To understand the meaning of this canzone fully, it is first needful to know its structure, so that it will be easier afterwards to construe its meaning. And to avoid setting these same words at the head of each exposition of a canzone, I intend to maintain the order of treatment of this book in all the other books.

I therefore state that the canzone before us is composed of three main sections. The first section comprises the first stanza: here certain Intelligences, or Angels as we are accustomed to call them, who, being its movers, preside over the revolutions of Venus’ heaven, are invited to hear what I propose to say. The second section comprises the three succeeding stanzas: here is revealed the dialogue of the different thoughts within. The third section comprises the fifth and last stanza: here the work itself is addressed, as if to encourage it. And all these three sections will be explained in order, as stated above.

Do this = Carry on the commentary on the canzone's three sections, picking up right after its last sentence.

Source excerpt =

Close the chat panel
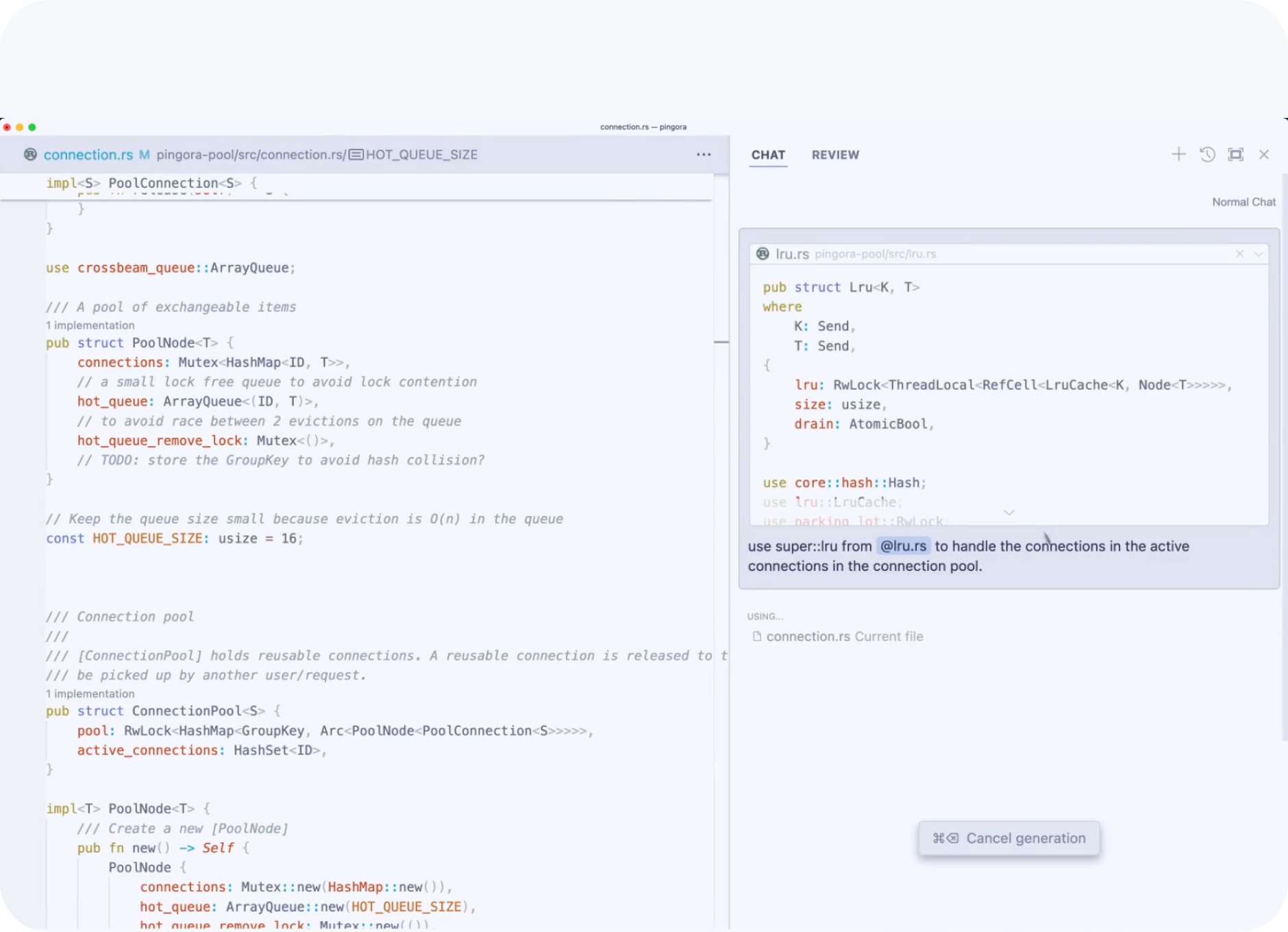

Reply to the task =
Chapter III: The First Canzone – The Nature of the Heavens

In order to understand the literal sense of the first section, as defined above, more clearly, which is our present concern, we must know who it is who is summoned to hear me, and how many of them there are, and what this third heaven is which I say they move. I will speak first of this heaven, and then of those whom I address. According to Aristotle’s opinion expressed in his work On Animals, though we can know little of the true reality of these things, the part of them that human reason sees gives more delight than the certainty and plenitude of things we know more fully,

I say then, that varying opinions are held concerning the number and position of the heavens, though the truth has finally been discovered. Aristotle, simply following the longstanding ignorance of the astrologers, believed that there were only eight heavens, of which the outermost, namely the eighth sphere containing the rest, was that of the fixed stars, and that there was no other beyond it. Also he thought that the sphere of the Sun was contiguous to that of the Moon, that is to say, second from us. Anyone who wishes can find this erroneous opinion of his in the second book of his On Heaven and Earth, which is in the second of the books about Nature. However he apologises for this in the twelfth book of the Metaphysics, where he shows clearly that he was simply following others’ opinion when obliged to speak about astrology.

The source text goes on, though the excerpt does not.